Publié le 2024-11-21 16:32:00. Les recommandations concernant la vaccination contre l’hépatite B des nouveau-nés pourraient évoluer aux États-Unis, privilégiant désormais une approche personnalisée plutôt que la vaccination universelle à la naissance. Cette modification, proposée par un comité consultatif du CDC, suscite un débat entre partisans d’un choix plus individualisé et défenseurs d’une protection accrue des nourrissons.
- Le Comité consultatif sur les pratiques d’immunisation (ACIP) des Centers for Disease Control and Prevention (CDC) recommande désormais de vacciner contre l’hépatite B uniquement les nouveau-nés dont les mères sont porteuses du virus ou dont le statut sérologique est inconnu.
- Pour les nourrissons nés de mères non porteuses, l’ACIP suggère une discussion avec le médecin traitant pour déterminer l’opportunité et le calendrier de la vaccination.
- Cette évolution pourrait entraîner des changements significatifs dans la pratique clinique et nécessiter une adaptation des professionnels de santé.
Depuis 1991, le CDC préconisait la vaccination universelle contre l’hépatite B à la naissance, une stratégie initialement mise en place pour atteindre efficacement les populations les plus à risque. Cependant, l’ACIP a estimé que, compte tenu de la généralisation du dépistage de l’hépatite B chez les femmes enceintes, une approche plus ciblée est désormais possible et justifiée. L’hépatite B est une infection hépatique qui, dans sa forme chronique, peut évoluer vers un cancer du foie, une insuffisance hépatique ou une cirrhose, une grave atteinte cicatricielle du foie.
Le vote de l’ACIP, adopté par 8 voix contre 3, a immédiatement suscité des réactions contrastées. Les défenseurs de cette nouvelle approche mettent en avant l’importance du choix individuel et la réduction potentielle des interventions médicales précoces. Ils soulignent que la majorité des femmes enceintes sont testées pour l’hépatite B, ce qui permet d’identifier les nourrissons nécessitant une protection immédiate. À l’inverse, les opposants craignent que cette modification n’affaiblisse la protection globale contre l’hépatite B, en particulier chez les nourrissons et les enfants, plus vulnérables aux complications chroniques de l’infection.
Les critiques soulignent également les défis logistiques que pourraient engendrer ces nouvelles directives. Ils s’inquiètent notamment des difficultés à garantir un suivi rigoureux des nourrissons nés de mères testées négatives, mais susceptibles de contracter l’infection ultérieurement pendant la grossesse ou avant que les marqueurs de l’infection ne soient détectables. Ils redoutent également une augmentation des disparités en matière d’accès à la vaccination.

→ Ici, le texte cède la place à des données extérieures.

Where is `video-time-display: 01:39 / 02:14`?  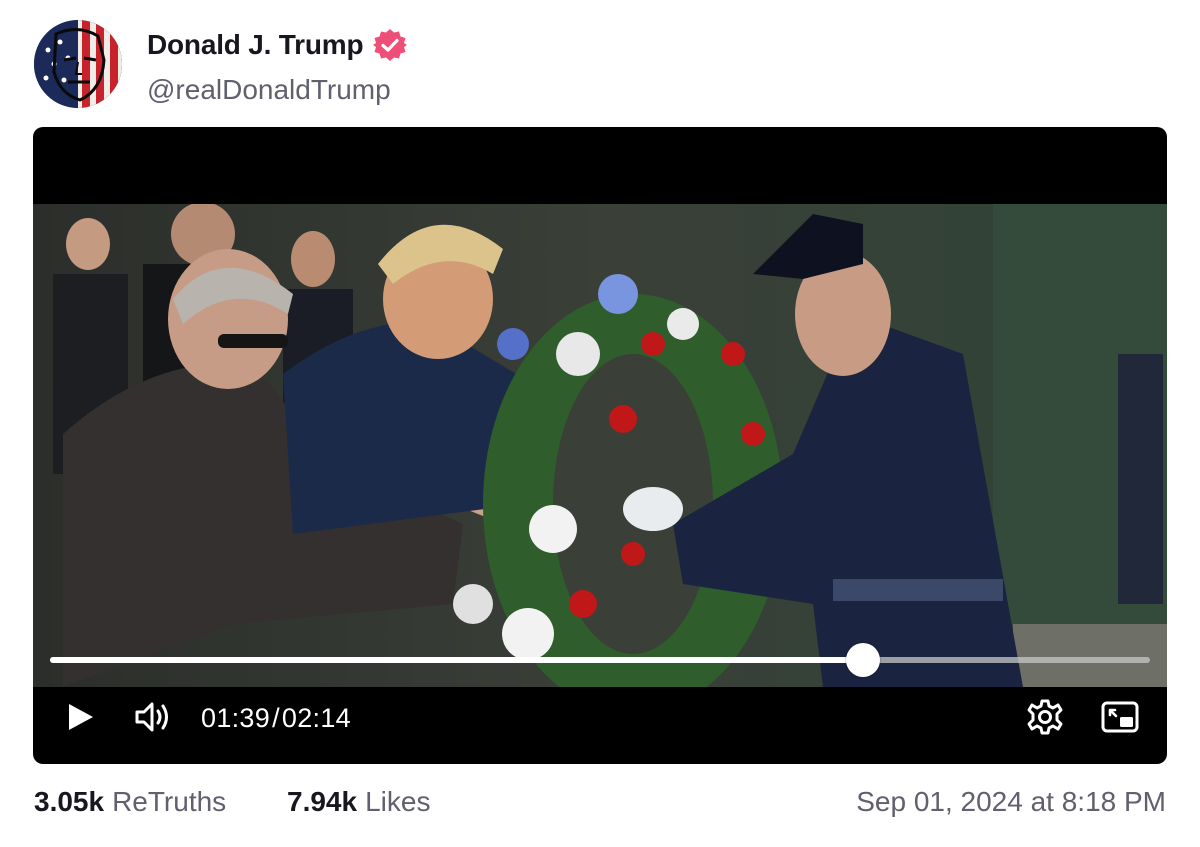 video-time-display: 01:39 / 02:14 is located at coordinates (276, 718).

Si la recommandation de l’ACIP est adoptée par le directeur du CDC, Jim O’Neill – ce qui est attendu – elle deviendra la politique officielle de l’agence. Dans ce cas, les professionnels de santé devront se préparer à plusieurs changements dans leur pratique :
- Renforcer la vérification des résultats des tests d’hépatite B maternels et assurer une coordination étroite des soins pour les nouveau-nés dont les mères sont porteuses du virus ou dont le statut est inconnu, en veillant à ce qu’ils reçoivent le vaccin à la naissance.
- Consacrer plus de temps à informer et conseiller les parents des nourrissons nés de mères non porteuses sur les avantages, les risques et le calendrier de la vaccination contre l’hépatite B.
- Rester vigilants quant à la possibilité de faux négatifs lors des tests de dépistage maternels.
- Gérer avec prudence les schémas vaccinaux, qui pourraient devenir plus variables.
- Mettre en place des systèmes de rappel efficaces pour garantir que les enfants reçoivent les doses de rappel nécessaires.
La couverture de l’assurance-vaccination contre l’hépatite B devrait rester inchangée, selon le CDC. L’agence a précisé que la recommandation de l’ACIP est compatible avec tous les régimes de remboursement, y compris les programmes de vaccination infantile, Medicaid et Medicare.
Les professionnels de santé sont donc appelés à anticiper ces changements et à se préparer aux implications pour les soins pédiatriques et les flux de travail cliniques. Une adaptation rapide et une vigilance accrue seront essentielles pour garantir une transition en douceur et maintenir un niveau de protection optimal contre l’hépatite B.